◆ **Task directions**
Put every line of the records into a Markdown table, starting at the first line and ending at the line that contains "pyautogui.click(x=10, y=74)", both included. Use a column named No. for the row number and a column named Entry for the line, and leave out blank lines.

==================================================

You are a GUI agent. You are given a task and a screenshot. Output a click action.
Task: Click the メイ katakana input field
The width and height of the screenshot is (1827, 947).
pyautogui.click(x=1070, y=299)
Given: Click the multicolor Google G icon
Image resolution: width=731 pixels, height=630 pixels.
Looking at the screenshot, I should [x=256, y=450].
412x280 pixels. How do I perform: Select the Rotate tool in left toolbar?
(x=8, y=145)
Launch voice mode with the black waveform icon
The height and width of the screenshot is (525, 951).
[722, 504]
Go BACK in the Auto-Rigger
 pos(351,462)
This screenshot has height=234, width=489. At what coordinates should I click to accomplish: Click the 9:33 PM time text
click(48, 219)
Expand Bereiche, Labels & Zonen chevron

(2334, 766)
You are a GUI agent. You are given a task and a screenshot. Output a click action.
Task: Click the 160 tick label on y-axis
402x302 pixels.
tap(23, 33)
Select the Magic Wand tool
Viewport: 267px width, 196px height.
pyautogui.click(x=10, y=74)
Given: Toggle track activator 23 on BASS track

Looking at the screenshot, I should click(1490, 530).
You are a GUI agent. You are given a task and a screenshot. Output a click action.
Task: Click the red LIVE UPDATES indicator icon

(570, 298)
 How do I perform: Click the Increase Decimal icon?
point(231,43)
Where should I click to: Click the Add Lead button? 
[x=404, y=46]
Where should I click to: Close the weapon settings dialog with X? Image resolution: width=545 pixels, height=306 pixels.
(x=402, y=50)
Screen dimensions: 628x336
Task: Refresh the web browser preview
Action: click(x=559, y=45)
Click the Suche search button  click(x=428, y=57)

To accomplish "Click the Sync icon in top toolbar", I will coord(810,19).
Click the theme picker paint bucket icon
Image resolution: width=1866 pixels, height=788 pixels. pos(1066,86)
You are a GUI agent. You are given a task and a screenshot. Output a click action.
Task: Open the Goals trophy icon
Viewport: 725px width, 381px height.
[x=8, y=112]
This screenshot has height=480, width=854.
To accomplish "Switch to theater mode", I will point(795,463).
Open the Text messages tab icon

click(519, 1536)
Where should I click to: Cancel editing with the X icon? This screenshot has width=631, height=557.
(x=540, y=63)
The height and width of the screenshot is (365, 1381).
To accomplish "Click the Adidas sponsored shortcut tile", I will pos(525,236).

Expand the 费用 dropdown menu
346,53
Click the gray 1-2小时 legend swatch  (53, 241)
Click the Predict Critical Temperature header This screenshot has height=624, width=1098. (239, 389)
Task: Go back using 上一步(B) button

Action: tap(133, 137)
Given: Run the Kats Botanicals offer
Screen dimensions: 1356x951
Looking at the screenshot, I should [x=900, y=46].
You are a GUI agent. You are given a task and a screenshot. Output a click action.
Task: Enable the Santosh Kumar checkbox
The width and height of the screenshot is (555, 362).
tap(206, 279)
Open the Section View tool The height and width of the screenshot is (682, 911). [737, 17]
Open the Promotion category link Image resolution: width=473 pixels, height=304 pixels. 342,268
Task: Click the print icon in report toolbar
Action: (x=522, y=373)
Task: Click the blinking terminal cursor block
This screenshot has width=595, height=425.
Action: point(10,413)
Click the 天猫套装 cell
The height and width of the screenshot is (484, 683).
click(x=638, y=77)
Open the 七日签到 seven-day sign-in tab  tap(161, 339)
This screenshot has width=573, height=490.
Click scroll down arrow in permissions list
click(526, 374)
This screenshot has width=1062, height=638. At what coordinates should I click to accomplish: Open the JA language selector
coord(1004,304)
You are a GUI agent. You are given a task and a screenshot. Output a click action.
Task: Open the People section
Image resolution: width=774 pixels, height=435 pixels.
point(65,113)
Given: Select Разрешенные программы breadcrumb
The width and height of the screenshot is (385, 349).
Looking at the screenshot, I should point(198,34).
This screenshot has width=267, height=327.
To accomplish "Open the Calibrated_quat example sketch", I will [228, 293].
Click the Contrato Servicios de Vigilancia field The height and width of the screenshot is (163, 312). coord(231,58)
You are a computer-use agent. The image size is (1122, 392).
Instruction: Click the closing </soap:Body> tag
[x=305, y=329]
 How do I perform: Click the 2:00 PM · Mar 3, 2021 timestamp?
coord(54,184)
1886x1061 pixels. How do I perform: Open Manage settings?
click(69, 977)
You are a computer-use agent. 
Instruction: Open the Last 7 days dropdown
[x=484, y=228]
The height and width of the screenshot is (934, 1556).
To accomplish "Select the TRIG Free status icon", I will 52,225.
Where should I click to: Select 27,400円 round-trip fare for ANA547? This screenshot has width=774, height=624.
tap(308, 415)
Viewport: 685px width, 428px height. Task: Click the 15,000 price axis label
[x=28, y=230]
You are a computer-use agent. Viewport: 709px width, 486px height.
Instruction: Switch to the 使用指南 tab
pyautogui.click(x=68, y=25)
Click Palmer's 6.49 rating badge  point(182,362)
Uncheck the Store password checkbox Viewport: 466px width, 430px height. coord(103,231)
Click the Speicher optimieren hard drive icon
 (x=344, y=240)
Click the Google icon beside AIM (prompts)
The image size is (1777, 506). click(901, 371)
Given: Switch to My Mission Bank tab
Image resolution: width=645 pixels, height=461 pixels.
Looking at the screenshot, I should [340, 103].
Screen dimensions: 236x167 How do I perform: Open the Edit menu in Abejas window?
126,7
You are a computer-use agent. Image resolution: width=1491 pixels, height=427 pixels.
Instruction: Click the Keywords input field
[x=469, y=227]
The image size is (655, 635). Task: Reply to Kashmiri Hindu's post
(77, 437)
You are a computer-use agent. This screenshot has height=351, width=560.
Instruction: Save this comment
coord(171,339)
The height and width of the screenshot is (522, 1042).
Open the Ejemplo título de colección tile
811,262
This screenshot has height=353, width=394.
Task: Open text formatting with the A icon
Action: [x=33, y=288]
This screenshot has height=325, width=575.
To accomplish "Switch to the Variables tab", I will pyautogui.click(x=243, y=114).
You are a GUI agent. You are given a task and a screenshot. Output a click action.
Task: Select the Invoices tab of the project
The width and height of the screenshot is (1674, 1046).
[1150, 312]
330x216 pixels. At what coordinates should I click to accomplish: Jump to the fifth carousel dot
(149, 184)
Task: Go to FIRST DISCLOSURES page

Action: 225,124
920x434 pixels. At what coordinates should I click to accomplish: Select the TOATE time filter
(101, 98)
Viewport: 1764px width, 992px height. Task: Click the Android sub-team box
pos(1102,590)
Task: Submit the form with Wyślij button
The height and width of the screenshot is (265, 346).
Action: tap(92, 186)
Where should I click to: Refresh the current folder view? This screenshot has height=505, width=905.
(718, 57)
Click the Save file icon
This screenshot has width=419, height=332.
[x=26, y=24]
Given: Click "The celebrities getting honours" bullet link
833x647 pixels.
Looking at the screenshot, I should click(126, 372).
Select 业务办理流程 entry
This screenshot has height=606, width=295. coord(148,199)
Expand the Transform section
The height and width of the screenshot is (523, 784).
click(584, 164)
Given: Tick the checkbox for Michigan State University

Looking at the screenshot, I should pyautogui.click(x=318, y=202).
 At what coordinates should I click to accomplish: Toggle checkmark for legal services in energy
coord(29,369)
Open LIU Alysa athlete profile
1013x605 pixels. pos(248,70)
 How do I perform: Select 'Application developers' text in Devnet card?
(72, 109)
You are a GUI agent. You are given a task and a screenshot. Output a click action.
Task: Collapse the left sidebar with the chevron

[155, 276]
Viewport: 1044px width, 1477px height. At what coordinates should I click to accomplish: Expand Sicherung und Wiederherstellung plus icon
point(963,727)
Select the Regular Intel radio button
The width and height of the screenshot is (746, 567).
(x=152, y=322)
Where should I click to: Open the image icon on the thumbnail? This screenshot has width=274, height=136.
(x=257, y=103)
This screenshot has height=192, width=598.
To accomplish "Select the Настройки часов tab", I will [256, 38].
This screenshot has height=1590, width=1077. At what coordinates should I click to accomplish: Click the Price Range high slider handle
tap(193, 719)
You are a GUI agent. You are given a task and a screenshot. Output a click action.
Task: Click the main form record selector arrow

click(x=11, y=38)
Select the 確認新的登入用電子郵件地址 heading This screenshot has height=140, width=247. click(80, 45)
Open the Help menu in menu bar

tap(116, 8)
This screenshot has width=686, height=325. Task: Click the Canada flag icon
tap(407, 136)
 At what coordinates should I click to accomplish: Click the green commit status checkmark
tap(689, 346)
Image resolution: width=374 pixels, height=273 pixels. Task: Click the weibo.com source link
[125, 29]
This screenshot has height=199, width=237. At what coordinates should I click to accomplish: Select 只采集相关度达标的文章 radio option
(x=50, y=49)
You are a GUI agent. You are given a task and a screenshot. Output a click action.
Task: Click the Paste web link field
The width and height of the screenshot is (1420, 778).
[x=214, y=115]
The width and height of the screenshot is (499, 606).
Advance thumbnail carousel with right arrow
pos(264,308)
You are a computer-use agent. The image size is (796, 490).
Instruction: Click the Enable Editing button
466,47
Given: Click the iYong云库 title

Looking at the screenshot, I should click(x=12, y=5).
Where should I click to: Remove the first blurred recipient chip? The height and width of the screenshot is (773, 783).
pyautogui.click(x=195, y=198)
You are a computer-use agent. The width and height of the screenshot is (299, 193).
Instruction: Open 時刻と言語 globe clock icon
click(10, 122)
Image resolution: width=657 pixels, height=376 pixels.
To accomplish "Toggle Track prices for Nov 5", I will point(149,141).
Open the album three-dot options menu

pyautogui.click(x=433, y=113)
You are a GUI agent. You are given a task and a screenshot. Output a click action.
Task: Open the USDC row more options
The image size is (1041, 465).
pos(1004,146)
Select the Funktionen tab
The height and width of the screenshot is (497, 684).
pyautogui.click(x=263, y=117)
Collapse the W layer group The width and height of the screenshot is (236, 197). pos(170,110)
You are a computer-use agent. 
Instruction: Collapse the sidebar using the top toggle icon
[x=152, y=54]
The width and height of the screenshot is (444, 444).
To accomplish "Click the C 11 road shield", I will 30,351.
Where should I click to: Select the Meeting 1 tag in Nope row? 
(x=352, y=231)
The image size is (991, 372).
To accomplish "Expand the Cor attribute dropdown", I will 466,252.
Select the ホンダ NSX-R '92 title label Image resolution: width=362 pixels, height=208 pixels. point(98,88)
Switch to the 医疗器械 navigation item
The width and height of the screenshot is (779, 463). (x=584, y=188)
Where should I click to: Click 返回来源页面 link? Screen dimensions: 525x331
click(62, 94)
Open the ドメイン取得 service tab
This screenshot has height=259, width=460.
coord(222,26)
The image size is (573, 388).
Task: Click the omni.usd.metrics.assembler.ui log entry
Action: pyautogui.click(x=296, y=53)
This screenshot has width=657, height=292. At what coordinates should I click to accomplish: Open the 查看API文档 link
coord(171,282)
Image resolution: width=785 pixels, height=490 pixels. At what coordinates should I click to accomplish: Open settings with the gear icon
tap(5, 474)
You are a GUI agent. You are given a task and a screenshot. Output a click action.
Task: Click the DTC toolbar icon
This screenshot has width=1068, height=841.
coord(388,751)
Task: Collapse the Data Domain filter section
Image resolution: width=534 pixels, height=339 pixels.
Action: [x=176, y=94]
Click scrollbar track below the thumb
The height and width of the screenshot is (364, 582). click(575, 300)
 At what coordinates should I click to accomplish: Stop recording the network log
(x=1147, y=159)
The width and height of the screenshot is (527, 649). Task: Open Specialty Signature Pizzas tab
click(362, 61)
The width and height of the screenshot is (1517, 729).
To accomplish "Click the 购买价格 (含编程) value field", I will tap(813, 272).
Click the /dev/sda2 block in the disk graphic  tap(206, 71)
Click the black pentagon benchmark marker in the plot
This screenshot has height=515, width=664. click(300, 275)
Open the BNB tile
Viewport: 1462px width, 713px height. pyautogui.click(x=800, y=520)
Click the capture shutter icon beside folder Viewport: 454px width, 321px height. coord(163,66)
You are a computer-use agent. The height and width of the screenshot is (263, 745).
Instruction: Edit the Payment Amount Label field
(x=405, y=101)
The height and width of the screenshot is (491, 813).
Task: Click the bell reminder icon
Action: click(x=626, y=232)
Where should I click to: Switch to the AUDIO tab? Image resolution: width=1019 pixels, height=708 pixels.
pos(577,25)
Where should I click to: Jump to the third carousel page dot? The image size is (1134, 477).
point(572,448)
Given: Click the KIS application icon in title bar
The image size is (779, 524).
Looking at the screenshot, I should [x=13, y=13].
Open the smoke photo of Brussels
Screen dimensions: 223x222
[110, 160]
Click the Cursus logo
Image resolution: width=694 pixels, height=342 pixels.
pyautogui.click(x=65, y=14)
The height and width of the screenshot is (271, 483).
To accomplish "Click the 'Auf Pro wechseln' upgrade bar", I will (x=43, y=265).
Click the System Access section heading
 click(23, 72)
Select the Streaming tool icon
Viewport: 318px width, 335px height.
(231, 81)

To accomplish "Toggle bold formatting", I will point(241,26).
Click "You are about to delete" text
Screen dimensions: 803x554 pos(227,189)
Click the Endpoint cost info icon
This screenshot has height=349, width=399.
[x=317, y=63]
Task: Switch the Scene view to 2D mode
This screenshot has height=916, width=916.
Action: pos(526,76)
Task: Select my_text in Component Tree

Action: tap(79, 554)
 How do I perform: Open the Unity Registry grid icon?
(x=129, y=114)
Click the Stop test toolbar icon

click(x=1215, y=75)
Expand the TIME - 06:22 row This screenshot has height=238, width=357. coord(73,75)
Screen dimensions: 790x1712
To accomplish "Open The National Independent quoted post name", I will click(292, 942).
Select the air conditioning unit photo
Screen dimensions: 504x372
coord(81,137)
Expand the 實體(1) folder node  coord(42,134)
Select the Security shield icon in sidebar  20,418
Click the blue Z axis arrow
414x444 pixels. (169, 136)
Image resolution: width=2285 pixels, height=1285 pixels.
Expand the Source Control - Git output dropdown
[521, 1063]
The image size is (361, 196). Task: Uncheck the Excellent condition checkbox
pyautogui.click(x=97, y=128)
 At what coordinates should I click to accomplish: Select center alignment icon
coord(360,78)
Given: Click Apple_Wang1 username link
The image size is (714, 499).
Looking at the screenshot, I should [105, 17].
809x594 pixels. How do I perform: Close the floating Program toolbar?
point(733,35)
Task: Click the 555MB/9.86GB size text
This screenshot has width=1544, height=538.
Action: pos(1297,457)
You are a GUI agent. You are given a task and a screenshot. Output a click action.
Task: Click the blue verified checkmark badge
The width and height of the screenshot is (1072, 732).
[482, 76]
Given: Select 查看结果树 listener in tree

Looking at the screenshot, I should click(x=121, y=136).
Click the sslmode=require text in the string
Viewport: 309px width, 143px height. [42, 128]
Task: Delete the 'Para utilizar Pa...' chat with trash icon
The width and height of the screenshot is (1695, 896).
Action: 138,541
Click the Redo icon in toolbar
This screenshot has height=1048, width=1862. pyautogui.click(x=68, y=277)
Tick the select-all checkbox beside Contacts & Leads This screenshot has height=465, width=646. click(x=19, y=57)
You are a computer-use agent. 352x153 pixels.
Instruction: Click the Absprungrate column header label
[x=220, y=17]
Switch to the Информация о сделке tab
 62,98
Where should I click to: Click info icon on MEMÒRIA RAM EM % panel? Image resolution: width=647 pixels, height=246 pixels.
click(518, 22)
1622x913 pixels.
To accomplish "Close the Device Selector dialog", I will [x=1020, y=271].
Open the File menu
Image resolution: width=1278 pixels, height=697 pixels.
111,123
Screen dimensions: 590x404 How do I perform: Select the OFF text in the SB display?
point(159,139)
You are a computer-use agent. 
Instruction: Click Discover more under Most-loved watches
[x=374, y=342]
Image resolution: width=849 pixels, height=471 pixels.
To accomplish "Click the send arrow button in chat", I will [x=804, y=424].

==================================================

◆ **Task output**
| No. | Entry |
|---|---|
| 1 | You are a GUI agent. You are given a task and a screenshot. Output a click action. |
| 2 | Task: Click the メイ katakana input field |
| 3 | The width and height of the screenshot is (1827, 947). |
| 4 | pyautogui.click(x=1070, y=299) |
| 5 | Given: Click the multicolor Google G icon |
| 6 | Image resolution: width=731 pixels, height=630 pixels. |
| 7 | Looking at the screenshot, I should [x=256, y=450]. |
| 8 | 412x280 pixels. How do I perform: Select the Rotate tool in left toolbar? |
| 9 | (x=8, y=145) |
| 10 | Launch voice mode with the black waveform icon |
| 11 | The height and width of the screenshot is (525, 951). |
| 12 | [722, 504] |
| 13 | Go BACK in the Auto-Rigger |
| 14 |  pos(351,462) |
| 15 | This screenshot has height=234, width=489. At what coordinates should I click to accomplish: Click the 9:33 PM time text |
| 16 | click(48, 219) |
| 17 | Expand Bereiche, Labels & Zonen chevron |
| 18 | (2334, 766) |
| 19 | You are a GUI agent. You are given a task and a screenshot. Output a click action. |
| 20 | Task: Click the 160 tick label on y-axis |
| 21 | 402x302 pixels. |
| 22 | tap(23, 33) |
| 23 | Select the Magic Wand tool |
| 24 | Viewport: 267px width, 196px height. |
| 25 | pyautogui.click(x=10, y=74) |